2. 모델링 간단 요약 - (이진 분류)

박가방 2023. 3. 22. 11:09

회사 이직률 예측 - 분류(0 , 1)

 

1. 환경 준비

 

 ① 라이브러리

import pandas as pd
import numpy as np
import matplotlib.pyplot as plt
import seaborn as sns

from sklearn.model_selection import train_test_split
from sklearn.metrics import *
from sklearn.preprocessing import MinMaxScaler

from keras.models import Sequential
from keras.layers import Dense
from keras.backend import clear_session
from keras.optimizers import Adam

 ② 학습 곡선 함수

# 학습곡선 함수
def dl_history_plot(history):
    plt.figure(figsize=(10,6))
    plt.plot(history['loss'], label='train_err', marker = '.')
    plt.plot(history['val_loss'], label='val_err', marker = '.')

    plt.ylabel('Loss')
    plt.xlabel('Epoch')
    plt.legend()
    plt.grid()
    plt.show()

 ③ 데이터 로딩

# data 읽기
path = "https://raw.githubusercontent.com/DA4BAM/dataset/master/Attrition_train_validation.CSV"
data = pd.read_csv(path)

#np.where함수를 사용하여 삼항연산자를 통해 Yes 를 1 NO를 0 
data['Attrition'] = np.where(data['Attrition']=='Yes', 1, 0)
data.head(10)

 

④ 불필요한 열 제거

# 불필요한 변수 제거
data.drop('EmployeeNumber', axis = 1, inplace = True)

 

2. 데이터 전처리

 

①결측치 조회

②데이터 정리

# target 설정
target = 'Attrition'

# 데이터 분리
x = data.drop(target, axis = 1)
y = data.loc[:, target]

③가변수화

- 먼저 data.info()를 통해 object 열을 찾아준 후 모든 열에 대해 가변수화를 진행하였다.

# 가변수화
dum_cols = ['BusinessTravel','Department','Education','EducationField','EnvironmentSatisfaction','Gender', 
            'JobRole', 'JobInvolvement', 'JobSatisfaction', 'MaritalStatus', 'OverTime', 'RelationshipSatisfaction',
            'StockOptionLevel','WorkLifeBalance' ]

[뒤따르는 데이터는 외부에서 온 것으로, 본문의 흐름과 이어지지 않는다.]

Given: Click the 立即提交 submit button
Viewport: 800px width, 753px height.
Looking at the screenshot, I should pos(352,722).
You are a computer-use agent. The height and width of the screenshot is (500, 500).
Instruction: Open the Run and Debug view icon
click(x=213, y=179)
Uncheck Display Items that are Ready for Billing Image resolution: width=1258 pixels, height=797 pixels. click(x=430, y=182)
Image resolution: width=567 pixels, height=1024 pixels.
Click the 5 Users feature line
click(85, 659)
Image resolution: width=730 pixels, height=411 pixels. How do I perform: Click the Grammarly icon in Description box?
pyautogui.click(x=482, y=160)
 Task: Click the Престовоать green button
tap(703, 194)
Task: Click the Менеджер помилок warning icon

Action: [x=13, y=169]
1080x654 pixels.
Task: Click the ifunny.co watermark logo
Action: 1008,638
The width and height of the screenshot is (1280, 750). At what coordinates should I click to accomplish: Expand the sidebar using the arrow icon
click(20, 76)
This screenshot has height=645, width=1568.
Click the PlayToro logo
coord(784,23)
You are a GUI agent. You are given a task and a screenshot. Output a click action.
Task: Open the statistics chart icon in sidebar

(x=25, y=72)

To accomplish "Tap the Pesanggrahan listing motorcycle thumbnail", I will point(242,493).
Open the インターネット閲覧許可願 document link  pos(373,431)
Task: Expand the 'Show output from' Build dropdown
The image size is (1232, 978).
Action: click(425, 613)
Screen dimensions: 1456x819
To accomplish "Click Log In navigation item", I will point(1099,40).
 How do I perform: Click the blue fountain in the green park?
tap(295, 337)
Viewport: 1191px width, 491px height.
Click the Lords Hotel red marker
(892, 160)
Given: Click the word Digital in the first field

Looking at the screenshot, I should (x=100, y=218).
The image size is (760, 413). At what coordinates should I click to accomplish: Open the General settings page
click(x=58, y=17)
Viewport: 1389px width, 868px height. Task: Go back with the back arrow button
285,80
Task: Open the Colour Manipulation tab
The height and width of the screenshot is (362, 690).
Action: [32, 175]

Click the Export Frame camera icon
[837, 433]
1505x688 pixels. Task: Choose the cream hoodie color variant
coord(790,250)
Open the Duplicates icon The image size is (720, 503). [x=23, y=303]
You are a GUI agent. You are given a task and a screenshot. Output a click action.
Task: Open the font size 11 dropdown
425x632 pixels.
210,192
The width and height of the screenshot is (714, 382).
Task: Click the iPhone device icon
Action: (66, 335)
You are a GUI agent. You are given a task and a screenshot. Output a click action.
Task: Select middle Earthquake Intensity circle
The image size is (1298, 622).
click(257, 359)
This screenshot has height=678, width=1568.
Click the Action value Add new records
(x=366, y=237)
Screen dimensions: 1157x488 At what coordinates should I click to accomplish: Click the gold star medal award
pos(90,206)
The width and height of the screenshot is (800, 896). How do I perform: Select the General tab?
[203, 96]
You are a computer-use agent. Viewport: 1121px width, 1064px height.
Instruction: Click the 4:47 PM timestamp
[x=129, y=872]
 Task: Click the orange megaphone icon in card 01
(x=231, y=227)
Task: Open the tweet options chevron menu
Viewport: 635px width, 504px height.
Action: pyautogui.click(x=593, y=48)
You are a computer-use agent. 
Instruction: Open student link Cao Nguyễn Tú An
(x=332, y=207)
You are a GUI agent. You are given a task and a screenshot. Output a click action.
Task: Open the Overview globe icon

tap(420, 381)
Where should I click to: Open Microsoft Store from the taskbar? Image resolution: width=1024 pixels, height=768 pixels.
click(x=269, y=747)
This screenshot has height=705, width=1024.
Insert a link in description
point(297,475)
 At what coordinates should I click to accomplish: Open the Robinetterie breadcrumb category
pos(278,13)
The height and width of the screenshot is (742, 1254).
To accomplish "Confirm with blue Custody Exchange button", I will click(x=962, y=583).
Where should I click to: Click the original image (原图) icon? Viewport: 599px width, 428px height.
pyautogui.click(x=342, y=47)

x = pd.get_dummies(x, columns = dum_cols ,drop_first = True)
x.head()

 

④데이터 분할

# 학습데이터 ==> train : val
# test_size & train_size = 0.??? -> 비율로 분할, = 1보다 큰 자연수 - 개수로 분할
x_train, x_val, y_train, y_val = train_test_split(x, y, test_size=200, random_state = 2022)

⑤스케일링

#스케일링 0~1
scaler = MinMaxScaler()
x_train = scaler.fit_transform(x_train)
x_val = scaler.transform(x_val)
# 비율로 보자. 이직률이 16%
y_train.value_counts() / len(y_train) 


#일반적으로 클래스 unbalnced는 y에 대해서다.

3. 모델

① features 입력

nfeatures = x_train.shape[1]
# nfeatures : 53

② 구조 설계

 

#메모리 정리
clear_session()

#모델 선언
# relu 대신 다른 활성화 함수를 쓰면 좋아질 순 있으나, 급격히 좋아지진 않을 것.
# output 레이어는 이진분류이므로 sigmoid, 0과 1의 확률값으로 변경하기 위해서 사용

model1 = Sequential([Dense(16,input_shape=(nfeatures,), activation = 'relu'),
                     Dense(8, activation = 'relu'),
                     Dense(4, activation = 'relu'),
                     Dense(1, activation= 'sigmoid')])

#모델 요약
model1.summary()

# 이번 목표 : 히든레이어를 늘리고 줄이고, 하면서 여러 기법으로 성능을 확인해볼 것.

③ 컴파일

model1.compile( optimizer = Adam(learning_rate = 0.1), loss = 'binary_crossentropy') 
# binary_crossentrophy 유의

④ 학습

history = model1.fit(x_train, y_train, epochs = 100, validation_split = 0.2).history

⑤ 학습 곡선

- 과대 적합된 결과 확인 가능, learing_rate를 줄여서 이를 막는걸 기대해볼 수도 있음.

dl_history_plot(history)

4. 검증

 - activation fuction인 sigmoid를 output layer에 넣었고 sigmoid가 결과를 0~1 사이의 확률값으로 변환시켜줌.
-  예측 평가 시 이를 분류 문제이므로 np.where로 0과 1함수로 변환해줄 것임

# 예측 값 할당
pred1 = model1.predict(x_val)

# np.where(조건문이 , 참 , 거짓) - pred1이 0.5이상이면 1
pred1 = np.where(pred1 >= 0.5, 1 ,0)

# 성능 결과 표 확인
print(classification_report(y_val, pred1))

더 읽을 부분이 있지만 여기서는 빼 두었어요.